In our test data set, DCNN-SC was compared with our previous iterative approach for generating MC scatter updates for 90Y SPECT. Here, an initial image reconstructed without scatter correction provides the emission activity distribution for generating the SIMIND scatter estimate, which is used in the subsequent reconstructions. Two such MC updates were used in the current work, based on prior findings on convergence. The alternative fully MC-based projector that has been proposed by Elschot et al. [2] for 90Y SPECT is even more computationally complex and was not investigated in the current study. However, CR and RE values reported in their study are comparable to results reported here, although direct comparison is difficult due to difference in reconstruction parameters and phantom geometries.

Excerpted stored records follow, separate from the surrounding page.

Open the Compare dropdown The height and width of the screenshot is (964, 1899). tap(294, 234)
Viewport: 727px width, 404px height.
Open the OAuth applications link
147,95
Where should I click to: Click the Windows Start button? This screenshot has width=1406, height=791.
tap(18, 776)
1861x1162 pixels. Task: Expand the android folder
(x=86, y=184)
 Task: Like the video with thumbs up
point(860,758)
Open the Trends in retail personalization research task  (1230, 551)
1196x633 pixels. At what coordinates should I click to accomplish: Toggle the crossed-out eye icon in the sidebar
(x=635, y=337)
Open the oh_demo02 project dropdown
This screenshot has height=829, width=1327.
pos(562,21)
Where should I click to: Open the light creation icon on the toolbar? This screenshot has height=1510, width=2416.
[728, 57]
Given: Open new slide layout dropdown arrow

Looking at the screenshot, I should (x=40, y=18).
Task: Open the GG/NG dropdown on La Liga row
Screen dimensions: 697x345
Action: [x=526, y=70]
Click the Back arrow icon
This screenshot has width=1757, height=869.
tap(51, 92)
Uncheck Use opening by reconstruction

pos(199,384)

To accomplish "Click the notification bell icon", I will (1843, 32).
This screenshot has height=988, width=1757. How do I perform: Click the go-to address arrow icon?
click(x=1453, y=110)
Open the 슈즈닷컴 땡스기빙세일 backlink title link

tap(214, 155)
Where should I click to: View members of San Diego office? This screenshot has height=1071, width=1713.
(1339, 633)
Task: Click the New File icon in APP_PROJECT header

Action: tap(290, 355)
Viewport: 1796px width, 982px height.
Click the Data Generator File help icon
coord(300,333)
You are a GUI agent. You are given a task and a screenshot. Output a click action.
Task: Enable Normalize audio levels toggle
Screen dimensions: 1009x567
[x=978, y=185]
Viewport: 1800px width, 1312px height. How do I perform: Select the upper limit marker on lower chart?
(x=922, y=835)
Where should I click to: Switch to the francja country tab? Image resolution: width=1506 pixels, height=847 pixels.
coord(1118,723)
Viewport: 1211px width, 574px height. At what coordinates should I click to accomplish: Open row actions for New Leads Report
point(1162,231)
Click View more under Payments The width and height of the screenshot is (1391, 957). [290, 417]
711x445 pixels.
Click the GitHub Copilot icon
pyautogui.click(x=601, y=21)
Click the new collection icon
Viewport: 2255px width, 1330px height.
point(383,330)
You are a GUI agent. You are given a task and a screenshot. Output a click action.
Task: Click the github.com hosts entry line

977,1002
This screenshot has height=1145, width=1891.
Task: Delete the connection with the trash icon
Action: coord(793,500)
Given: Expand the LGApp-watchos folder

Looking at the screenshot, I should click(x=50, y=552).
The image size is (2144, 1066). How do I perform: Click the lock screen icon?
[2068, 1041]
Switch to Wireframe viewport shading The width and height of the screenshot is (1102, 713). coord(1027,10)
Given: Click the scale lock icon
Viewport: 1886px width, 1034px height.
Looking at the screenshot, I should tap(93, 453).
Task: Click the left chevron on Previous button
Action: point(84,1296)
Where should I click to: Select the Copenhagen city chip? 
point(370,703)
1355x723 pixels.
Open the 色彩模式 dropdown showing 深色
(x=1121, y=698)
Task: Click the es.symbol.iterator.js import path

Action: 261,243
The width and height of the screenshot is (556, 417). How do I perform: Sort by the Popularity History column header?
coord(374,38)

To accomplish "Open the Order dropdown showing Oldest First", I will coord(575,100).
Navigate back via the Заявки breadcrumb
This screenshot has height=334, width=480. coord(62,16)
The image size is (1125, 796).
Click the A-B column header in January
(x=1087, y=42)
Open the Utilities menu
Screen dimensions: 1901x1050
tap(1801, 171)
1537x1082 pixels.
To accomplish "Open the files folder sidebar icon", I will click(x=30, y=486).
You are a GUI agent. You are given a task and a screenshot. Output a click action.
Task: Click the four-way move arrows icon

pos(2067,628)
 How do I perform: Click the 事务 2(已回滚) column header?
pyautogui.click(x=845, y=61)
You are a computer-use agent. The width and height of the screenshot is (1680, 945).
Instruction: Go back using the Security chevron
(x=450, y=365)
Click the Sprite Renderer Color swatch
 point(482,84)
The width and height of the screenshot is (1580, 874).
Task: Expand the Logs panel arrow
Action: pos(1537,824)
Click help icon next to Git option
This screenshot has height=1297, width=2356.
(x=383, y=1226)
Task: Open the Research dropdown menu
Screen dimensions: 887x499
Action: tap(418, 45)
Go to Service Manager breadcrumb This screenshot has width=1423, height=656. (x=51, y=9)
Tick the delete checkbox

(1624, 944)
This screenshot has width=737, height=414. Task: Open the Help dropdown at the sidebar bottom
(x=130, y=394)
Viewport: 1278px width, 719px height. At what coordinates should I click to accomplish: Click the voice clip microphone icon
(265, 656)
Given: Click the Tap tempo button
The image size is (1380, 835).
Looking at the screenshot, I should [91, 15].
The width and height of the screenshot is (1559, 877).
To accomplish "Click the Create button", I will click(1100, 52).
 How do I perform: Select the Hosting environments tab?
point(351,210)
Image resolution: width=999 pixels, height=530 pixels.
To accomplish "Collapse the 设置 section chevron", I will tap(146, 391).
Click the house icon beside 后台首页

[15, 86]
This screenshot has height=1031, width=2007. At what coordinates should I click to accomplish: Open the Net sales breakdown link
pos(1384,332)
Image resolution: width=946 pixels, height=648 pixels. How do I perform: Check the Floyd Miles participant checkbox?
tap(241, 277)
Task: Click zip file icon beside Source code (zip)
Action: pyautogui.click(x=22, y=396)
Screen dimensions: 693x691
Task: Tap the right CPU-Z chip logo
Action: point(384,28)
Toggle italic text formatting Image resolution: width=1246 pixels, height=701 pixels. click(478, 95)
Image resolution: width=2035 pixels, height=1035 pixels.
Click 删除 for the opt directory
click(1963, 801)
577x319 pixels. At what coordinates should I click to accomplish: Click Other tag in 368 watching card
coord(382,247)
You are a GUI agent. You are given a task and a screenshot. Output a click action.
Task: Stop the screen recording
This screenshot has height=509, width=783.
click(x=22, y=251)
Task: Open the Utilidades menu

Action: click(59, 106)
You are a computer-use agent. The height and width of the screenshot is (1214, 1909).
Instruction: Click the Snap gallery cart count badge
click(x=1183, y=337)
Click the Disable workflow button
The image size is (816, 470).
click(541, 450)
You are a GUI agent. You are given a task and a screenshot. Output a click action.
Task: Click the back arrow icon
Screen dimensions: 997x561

Our network for projection space scatter estimation borrows concepts from widely used architectures for pattern recognition and image segmentation [16, 23, 24]. Despite using only modest amounts of training data (8 phantoms × 128 projections), the network provided highly promising results as determined by multiple metrics applied to reconstructed images. In the future, further optimization of the network can be investigated, for example by including down sampling layers that might exploit the spatial smoothness of scatter. For FDG-PET brain imaging, Yang et al. [13] proposed a joint correction of attenuation and scatter with a DCNN trained to directly map uncorrected images to attenuation and scatter corrected images in image space. We expect that the approach of combining deep learning-based scatter projections with an imaging physics-based iterative reconstruction framework, as in the current study, will have more generalizability than methods that use DCNNs for post-reconstruction enhancement. However, this conjecture can be tested only by direct comparison of our approach with post-reconstruction approaches. Despite the fact that scatter is a depth-dependent process, our 2D projection-by-projection scatter estimation performed well in the current application. To potentially further improve accuracy/generalizability, we plan to investigate an iterative process starting with the current 2D projection space DCNN for an initial scatter estimate for the initial reconstruction followed by refinement with a 3D DCNN for subsequent scatter estimation. Advantages of the current 2D approach compared with fully 3D training are reduced requirements on GPU memory and potentially on the number of training data sets. For 3D DCNNs, methods to reduce requirements on training data such as data augmentation, patch-based learning, and transfer learning can be explored. Future studies will include generalization to other SPECT radionuclides and different anatomical regions than evaluated here, potentially by changing just the training data.

Conclusion

We constructed a DCNN to find the mapping from measured SPECT emission and CT attenuation projections and the estimated scatter events. The performance of the proposed method, evaluated with reconstructed images, was comparable to our previous MC-based scatter estimation for 90Y SPECT/CT, but took a fraction of the time in a test-data set that had varied noise levels and scatter conditions relevant to RE. In patient studies, there was high concordance between lesion-to-non-tumoral liver uptake ratios for reconstructions with DCNN-SC compared with MC-SC and with 90Y PET/CT. The DCNN scatter estimation holds much promise for real-time clinical use because of the short processing time (< 1 min on a desktop computer for 128 projections) while maintaining high accuracy even under challenging scatter conditions encountered in bremsstrahlung SPECT.